• [DESCRIPTION OF THE TASK]: Only the lines from the one containing "Export document directly as PDF" through the end of the listing belong in the answer, repeated exactly, with no pictures.

• [RECORDS]:
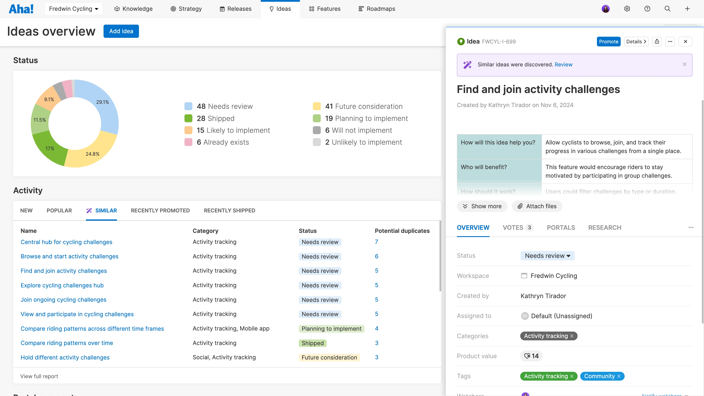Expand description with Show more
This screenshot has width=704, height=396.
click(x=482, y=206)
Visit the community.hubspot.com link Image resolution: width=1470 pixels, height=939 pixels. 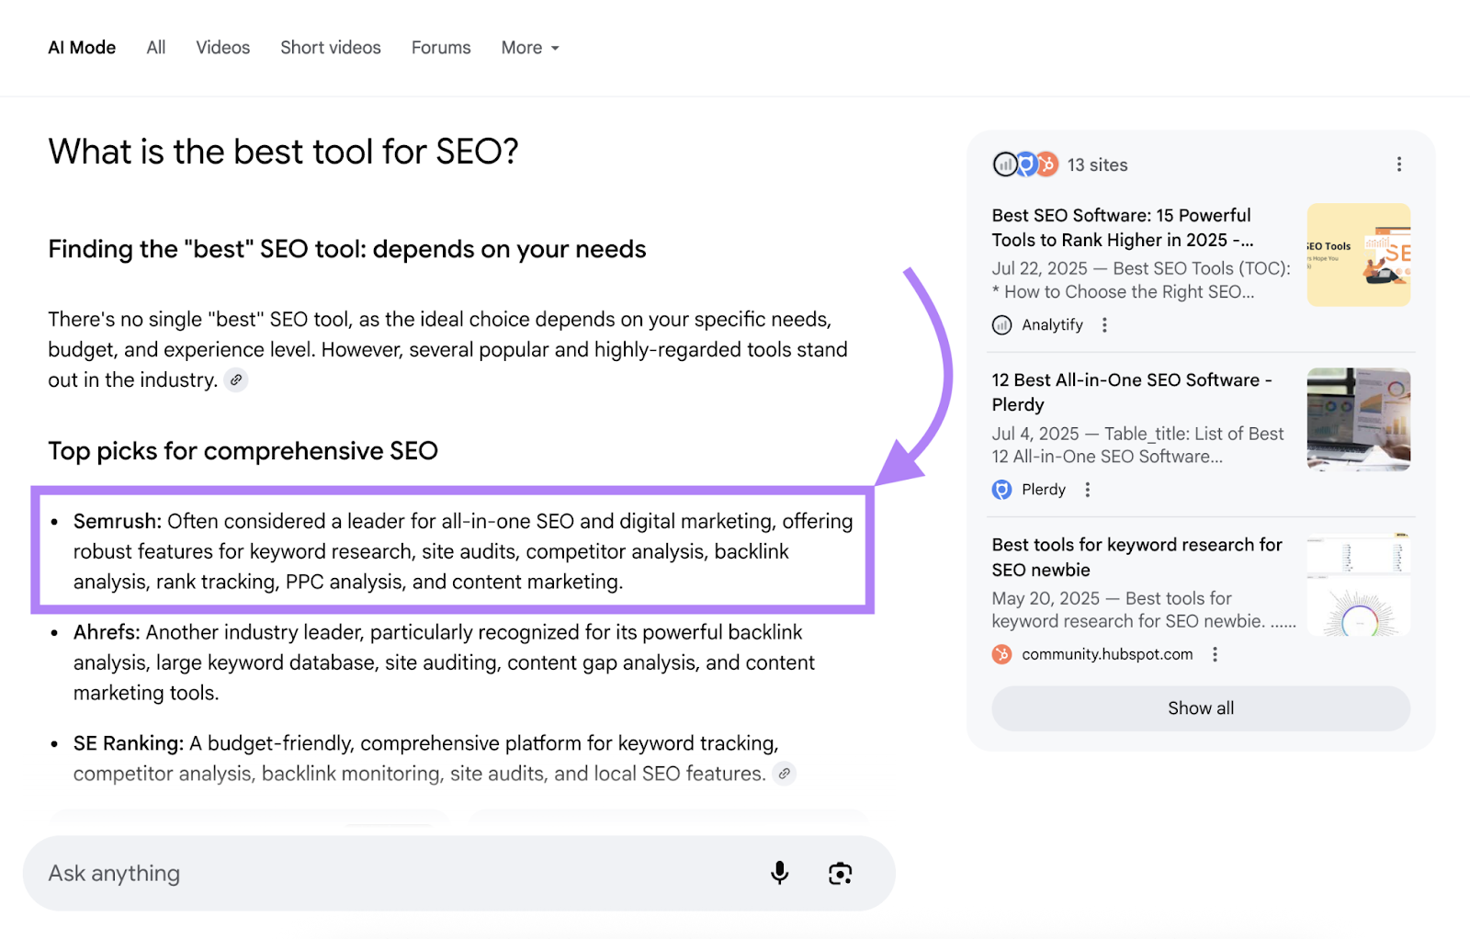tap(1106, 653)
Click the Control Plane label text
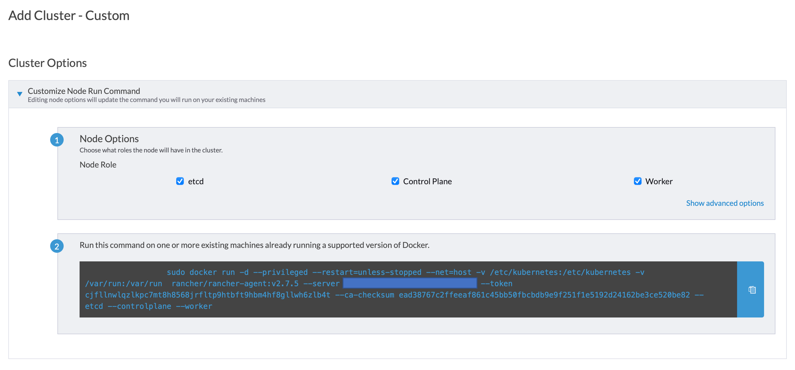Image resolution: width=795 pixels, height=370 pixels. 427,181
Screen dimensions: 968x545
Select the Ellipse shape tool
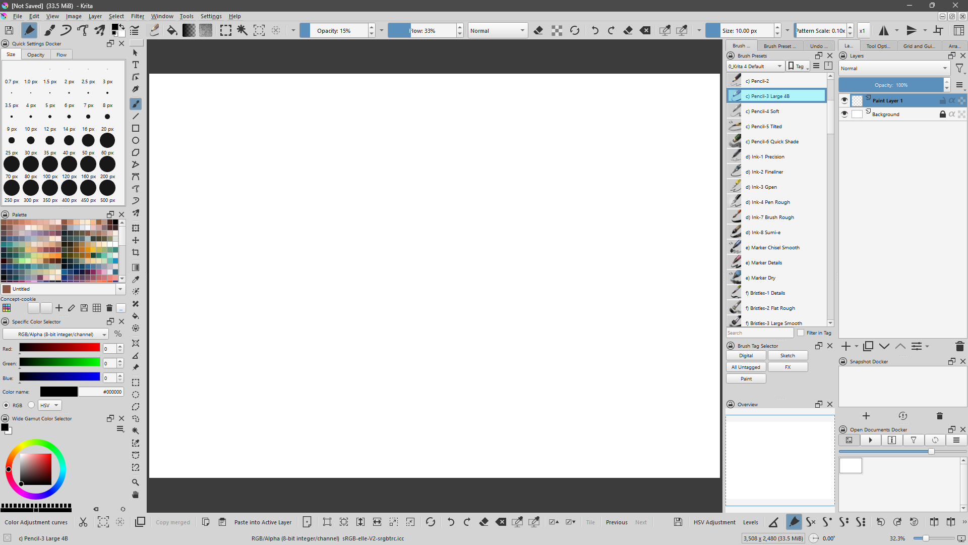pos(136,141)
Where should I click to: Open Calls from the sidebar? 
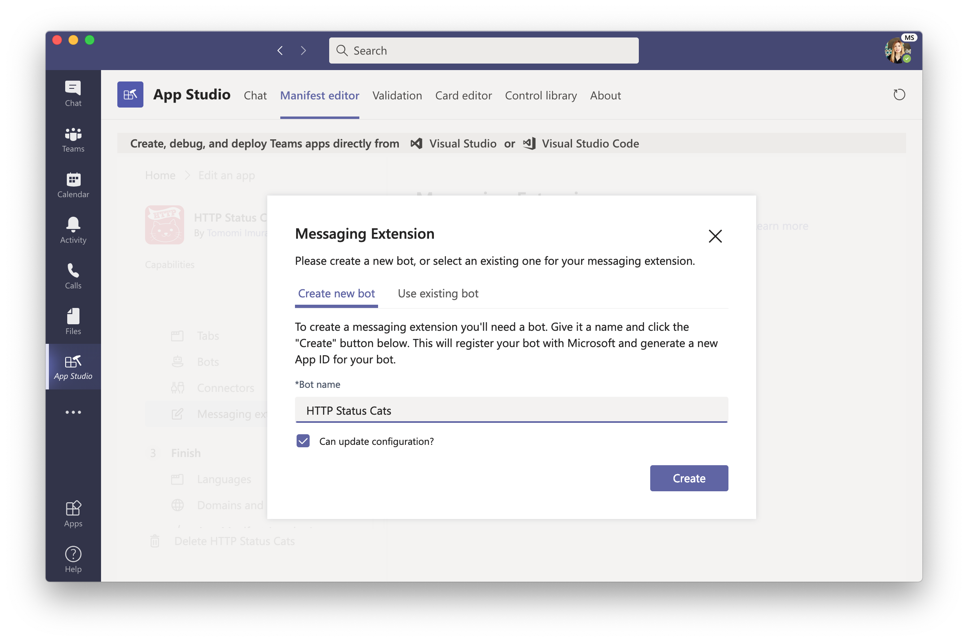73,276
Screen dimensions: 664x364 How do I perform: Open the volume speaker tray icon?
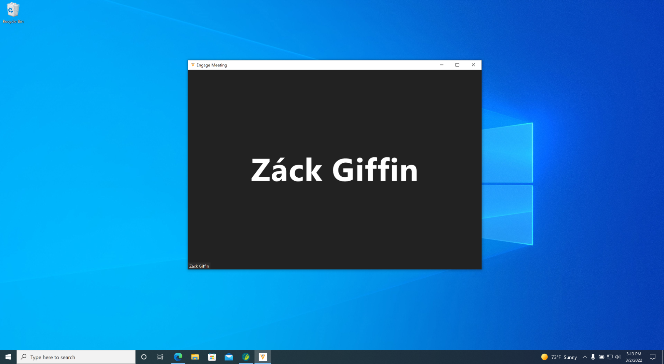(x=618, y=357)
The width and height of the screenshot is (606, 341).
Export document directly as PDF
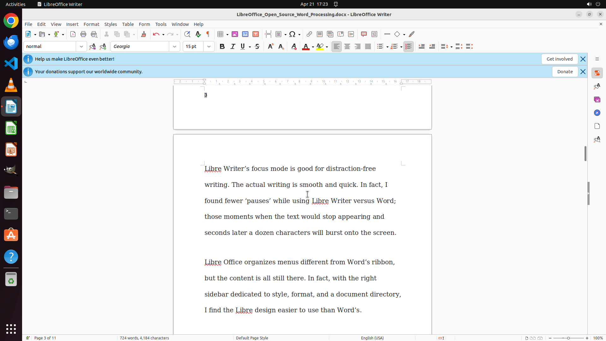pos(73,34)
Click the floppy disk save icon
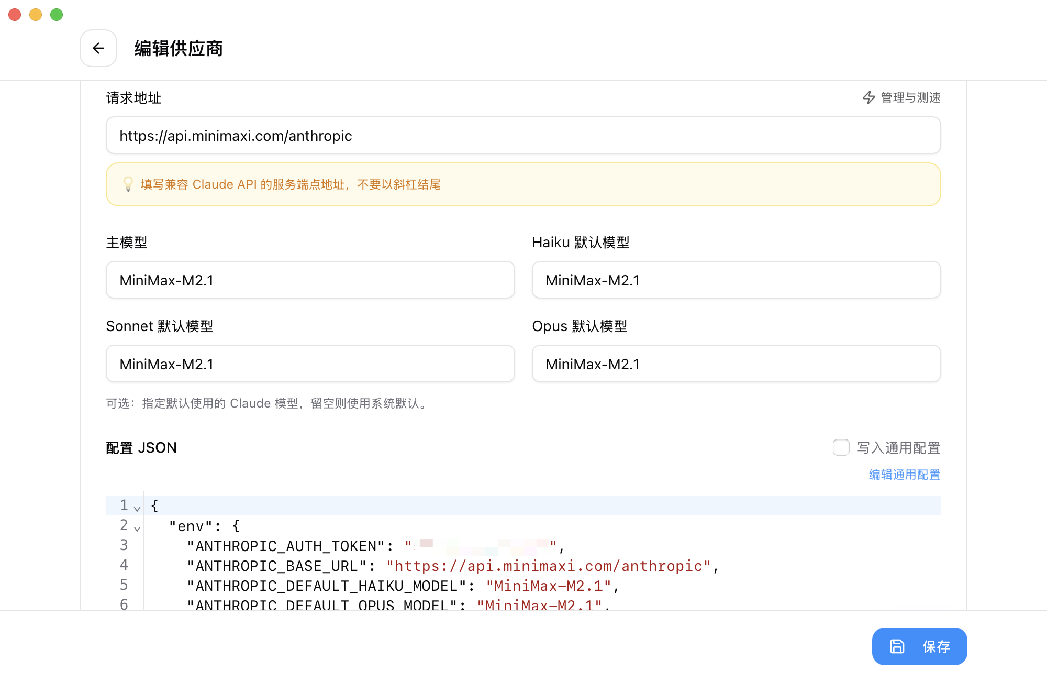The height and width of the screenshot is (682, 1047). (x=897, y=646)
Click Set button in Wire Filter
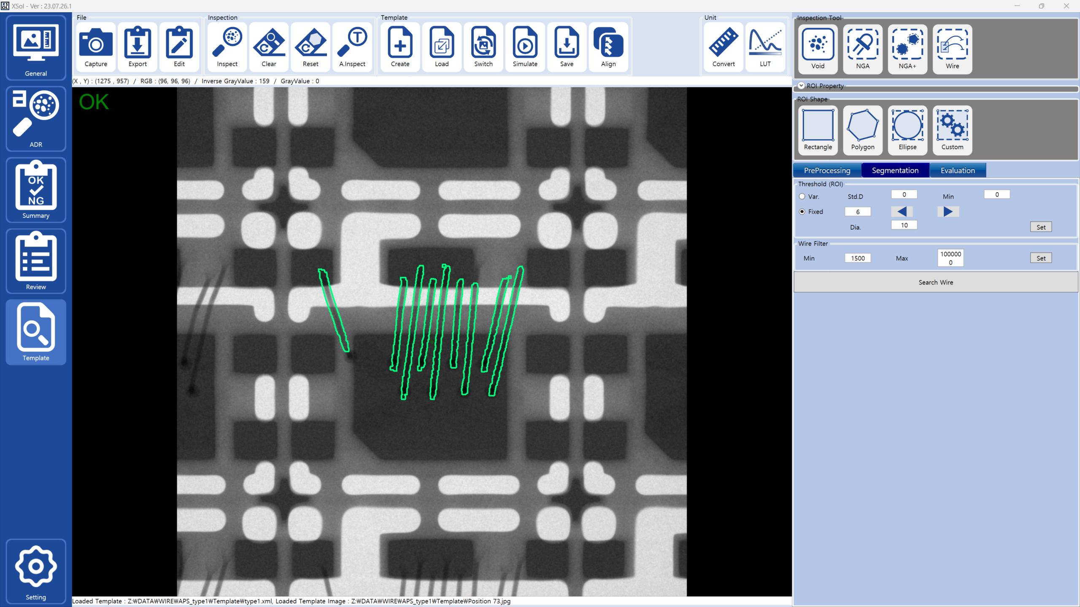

• [WRITTEN RESPONSE]:
Export document directly as PDF
pos(73,34)
Click the floppy disk save icon
The height and width of the screenshot is (682, 1047). (x=897, y=646)
Click Set button in Wire Filter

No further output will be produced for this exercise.